(PROBLEM REQUIREMENTS)
Output every record again so that it matches the original word for word.

(RECORDS FOR PROCESSING)
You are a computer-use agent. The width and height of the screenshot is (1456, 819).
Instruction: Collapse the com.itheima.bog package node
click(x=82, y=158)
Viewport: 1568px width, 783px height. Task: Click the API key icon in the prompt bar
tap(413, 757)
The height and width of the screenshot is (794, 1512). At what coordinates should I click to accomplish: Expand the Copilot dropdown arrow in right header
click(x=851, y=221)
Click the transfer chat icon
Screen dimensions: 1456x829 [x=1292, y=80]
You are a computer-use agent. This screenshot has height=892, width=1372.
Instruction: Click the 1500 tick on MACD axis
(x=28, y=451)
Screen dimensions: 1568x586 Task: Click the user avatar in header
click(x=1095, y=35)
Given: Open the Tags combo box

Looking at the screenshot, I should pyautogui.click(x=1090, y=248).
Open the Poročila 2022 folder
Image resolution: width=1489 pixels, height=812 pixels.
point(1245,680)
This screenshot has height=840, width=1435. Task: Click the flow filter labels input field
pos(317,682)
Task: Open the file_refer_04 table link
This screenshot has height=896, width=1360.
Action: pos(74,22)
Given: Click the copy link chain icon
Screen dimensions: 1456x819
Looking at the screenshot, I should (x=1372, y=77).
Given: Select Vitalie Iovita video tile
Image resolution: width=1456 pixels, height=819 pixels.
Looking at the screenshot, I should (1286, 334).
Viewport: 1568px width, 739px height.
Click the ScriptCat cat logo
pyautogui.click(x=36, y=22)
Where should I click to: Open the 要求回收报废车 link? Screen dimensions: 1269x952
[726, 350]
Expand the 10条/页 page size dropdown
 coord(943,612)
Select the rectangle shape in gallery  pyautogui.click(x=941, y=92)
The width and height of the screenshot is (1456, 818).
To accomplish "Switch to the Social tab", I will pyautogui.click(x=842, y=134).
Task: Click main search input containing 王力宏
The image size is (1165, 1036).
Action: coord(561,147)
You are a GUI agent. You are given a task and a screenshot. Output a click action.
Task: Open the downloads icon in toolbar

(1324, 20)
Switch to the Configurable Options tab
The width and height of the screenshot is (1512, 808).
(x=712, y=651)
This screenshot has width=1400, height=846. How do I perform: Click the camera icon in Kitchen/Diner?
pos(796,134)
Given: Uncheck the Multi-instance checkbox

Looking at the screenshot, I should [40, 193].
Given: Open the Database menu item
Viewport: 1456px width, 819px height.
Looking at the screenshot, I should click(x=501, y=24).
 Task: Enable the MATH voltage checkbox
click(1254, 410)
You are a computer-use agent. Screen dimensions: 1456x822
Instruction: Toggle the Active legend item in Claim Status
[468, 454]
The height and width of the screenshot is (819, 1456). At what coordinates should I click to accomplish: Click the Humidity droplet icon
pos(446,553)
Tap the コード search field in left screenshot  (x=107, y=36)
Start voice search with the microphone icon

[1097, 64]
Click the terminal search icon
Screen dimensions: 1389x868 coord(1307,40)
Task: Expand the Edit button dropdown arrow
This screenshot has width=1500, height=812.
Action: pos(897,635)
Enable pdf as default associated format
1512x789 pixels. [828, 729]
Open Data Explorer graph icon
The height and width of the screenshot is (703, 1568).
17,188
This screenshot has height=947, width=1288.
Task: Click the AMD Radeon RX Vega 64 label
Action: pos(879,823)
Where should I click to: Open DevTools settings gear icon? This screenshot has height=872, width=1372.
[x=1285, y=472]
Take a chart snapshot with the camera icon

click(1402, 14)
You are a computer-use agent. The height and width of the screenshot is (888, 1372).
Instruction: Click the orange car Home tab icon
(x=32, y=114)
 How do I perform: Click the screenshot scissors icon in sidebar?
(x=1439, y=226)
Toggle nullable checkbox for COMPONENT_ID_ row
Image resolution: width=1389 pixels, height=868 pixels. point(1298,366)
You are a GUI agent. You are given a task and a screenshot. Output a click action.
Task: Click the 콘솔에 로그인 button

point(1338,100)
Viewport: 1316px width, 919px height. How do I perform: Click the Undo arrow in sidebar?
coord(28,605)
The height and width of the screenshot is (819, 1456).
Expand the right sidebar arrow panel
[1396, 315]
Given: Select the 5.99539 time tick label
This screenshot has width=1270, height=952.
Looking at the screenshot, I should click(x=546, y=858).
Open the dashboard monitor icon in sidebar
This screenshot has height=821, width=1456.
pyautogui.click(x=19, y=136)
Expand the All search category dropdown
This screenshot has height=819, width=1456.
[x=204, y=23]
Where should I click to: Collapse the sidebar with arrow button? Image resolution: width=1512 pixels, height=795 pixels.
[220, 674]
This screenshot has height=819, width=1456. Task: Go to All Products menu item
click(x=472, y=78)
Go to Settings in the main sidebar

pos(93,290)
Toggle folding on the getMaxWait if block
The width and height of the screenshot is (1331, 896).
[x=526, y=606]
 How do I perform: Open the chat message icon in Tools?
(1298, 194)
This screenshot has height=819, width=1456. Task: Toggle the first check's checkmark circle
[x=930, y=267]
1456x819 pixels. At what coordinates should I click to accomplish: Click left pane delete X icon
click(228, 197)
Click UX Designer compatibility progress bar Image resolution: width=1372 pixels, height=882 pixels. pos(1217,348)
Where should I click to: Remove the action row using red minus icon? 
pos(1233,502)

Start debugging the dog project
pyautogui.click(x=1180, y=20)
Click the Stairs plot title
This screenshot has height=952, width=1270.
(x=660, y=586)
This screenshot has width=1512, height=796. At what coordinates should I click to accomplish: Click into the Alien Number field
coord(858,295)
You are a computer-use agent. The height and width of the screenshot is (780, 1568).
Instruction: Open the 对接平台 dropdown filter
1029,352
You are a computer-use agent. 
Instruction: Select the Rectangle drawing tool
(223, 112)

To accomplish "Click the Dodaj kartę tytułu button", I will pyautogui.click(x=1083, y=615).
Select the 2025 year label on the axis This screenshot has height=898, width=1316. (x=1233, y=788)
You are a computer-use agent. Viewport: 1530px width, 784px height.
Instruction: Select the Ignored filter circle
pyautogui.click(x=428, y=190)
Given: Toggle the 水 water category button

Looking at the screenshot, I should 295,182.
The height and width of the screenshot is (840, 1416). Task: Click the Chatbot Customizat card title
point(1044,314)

(OUTPUT BELOW)
You are a computer-use agent. The width and height of the screenshot is (1456, 819).
Instruction: Collapse the com.itheima.bog package node
click(x=82, y=158)
Viewport: 1568px width, 783px height. Task: Click the API key icon in the prompt bar
tap(413, 757)
The height and width of the screenshot is (794, 1512). At what coordinates should I click to accomplish: Expand the Copilot dropdown arrow in right header
click(x=851, y=221)
Click the transfer chat icon
Screen dimensions: 1456x829 [x=1292, y=80]
You are a computer-use agent. This screenshot has height=892, width=1372.
Instruction: Click the 1500 tick on MACD axis
(x=28, y=451)
Screen dimensions: 1568x586 Task: Click the user avatar in header
click(x=1095, y=35)
Given: Open the Tags combo box

Looking at the screenshot, I should pyautogui.click(x=1090, y=248).
Open the Poročila 2022 folder
Image resolution: width=1489 pixels, height=812 pixels.
point(1245,680)
This screenshot has height=840, width=1435. Task: Click the flow filter labels input field
pos(317,682)
Task: Open the file_refer_04 table link
This screenshot has height=896, width=1360.
Action: pos(74,22)
Given: Click the copy link chain icon
Screen dimensions: 1456x819
Looking at the screenshot, I should (x=1372, y=77).
Given: Select Vitalie Iovita video tile
Image resolution: width=1456 pixels, height=819 pixels.
Looking at the screenshot, I should (1286, 334).
Viewport: 1568px width, 739px height.
Click the ScriptCat cat logo
pyautogui.click(x=36, y=22)
Where should I click to: Open the 要求回收报废车 link? Screen dimensions: 1269x952
[726, 350]
Expand the 10条/页 page size dropdown
 coord(943,612)
Select the rectangle shape in gallery  pyautogui.click(x=941, y=92)
The width and height of the screenshot is (1456, 818).
To accomplish "Switch to the Social tab", I will pyautogui.click(x=842, y=134).
Task: Click main search input containing 王力宏
The image size is (1165, 1036).
Action: coord(561,147)
You are a GUI agent. You are given a task and a screenshot. Output a click action.
Task: Open the downloads icon in toolbar

(1324, 20)
Switch to the Configurable Options tab
The width and height of the screenshot is (1512, 808).
(x=712, y=651)
This screenshot has width=1400, height=846. How do I perform: Click the camera icon in Kitchen/Diner?
pos(796,134)
Given: Uncheck the Multi-instance checkbox

Looking at the screenshot, I should [40, 193].
Given: Open the Database menu item
Viewport: 1456px width, 819px height.
Looking at the screenshot, I should click(x=501, y=24).
 Task: Enable the MATH voltage checkbox
click(1254, 410)
You are a computer-use agent. Screen dimensions: 1456x822
Instruction: Toggle the Active legend item in Claim Status
[468, 454]
The height and width of the screenshot is (819, 1456). At what coordinates should I click to accomplish: Click the Humidity droplet icon
pos(446,553)
Tap the コード search field in left screenshot  (x=107, y=36)
Start voice search with the microphone icon

[1097, 64]
Click the terminal search icon
Screen dimensions: 1389x868 coord(1307,40)
Task: Expand the Edit button dropdown arrow
This screenshot has width=1500, height=812.
Action: pos(897,635)
Enable pdf as default associated format
1512x789 pixels. [828, 729]
Open Data Explorer graph icon
The height and width of the screenshot is (703, 1568).
17,188
This screenshot has height=947, width=1288.
Task: Click the AMD Radeon RX Vega 64 label
Action: pos(879,823)
Where should I click to: Open DevTools settings gear icon? This screenshot has height=872, width=1372.
[x=1285, y=472]
Take a chart snapshot with the camera icon

click(1402, 14)
You are a computer-use agent. The height and width of the screenshot is (888, 1372).
Instruction: Click the orange car Home tab icon
(x=32, y=114)
 How do I perform: Click the screenshot scissors icon in sidebar?
(x=1439, y=226)
Toggle nullable checkbox for COMPONENT_ID_ row
Image resolution: width=1389 pixels, height=868 pixels. point(1298,366)
You are a GUI agent. You are given a task and a screenshot. Output a click action.
Task: Click the 콘솔에 로그인 button

point(1338,100)
Viewport: 1316px width, 919px height. How do I perform: Click the Undo arrow in sidebar?
coord(28,605)
The height and width of the screenshot is (819, 1456).
Expand the right sidebar arrow panel
[1396, 315]
Given: Select the 5.99539 time tick label
This screenshot has width=1270, height=952.
Looking at the screenshot, I should click(x=546, y=858).
Open the dashboard monitor icon in sidebar
This screenshot has height=821, width=1456.
pyautogui.click(x=19, y=136)
Expand the All search category dropdown
This screenshot has height=819, width=1456.
[x=204, y=23]
Where should I click to: Collapse the sidebar with arrow button? Image resolution: width=1512 pixels, height=795 pixels.
[220, 674]
This screenshot has height=819, width=1456. Task: Go to All Products menu item
click(x=472, y=78)
Go to Settings in the main sidebar

pos(93,290)
Toggle folding on the getMaxWait if block
The width and height of the screenshot is (1331, 896).
[x=526, y=606]
 How do I perform: Open the chat message icon in Tools?
(1298, 194)
This screenshot has height=819, width=1456. Task: Toggle the first check's checkmark circle
[x=930, y=267]
1456x819 pixels. At what coordinates should I click to accomplish: Click left pane delete X icon
click(228, 197)
Click UX Designer compatibility progress bar Image resolution: width=1372 pixels, height=882 pixels. pos(1217,348)
Where should I click to: Remove the action row using red minus icon? 
pos(1233,502)

Start debugging the dog project
pyautogui.click(x=1180, y=20)
Click the Stairs plot title
This screenshot has height=952, width=1270.
(x=660, y=586)
This screenshot has width=1512, height=796. At what coordinates should I click to accomplish: Click into the Alien Number field
coord(858,295)
You are a computer-use agent. The height and width of the screenshot is (780, 1568).
Instruction: Open the 对接平台 dropdown filter
1029,352
You are a computer-use agent. 
Instruction: Select the Rectangle drawing tool
(223, 112)

To accomplish "Click the Dodaj kartę tytułu button", I will pyautogui.click(x=1083, y=615).
Select the 2025 year label on the axis This screenshot has height=898, width=1316. (x=1233, y=788)
You are a computer-use agent. Viewport: 1530px width, 784px height.
Instruction: Select the Ignored filter circle
pyautogui.click(x=428, y=190)
Given: Toggle the 水 water category button

Looking at the screenshot, I should 295,182.
The height and width of the screenshot is (840, 1416). Task: Click the Chatbot Customizat card title
point(1044,314)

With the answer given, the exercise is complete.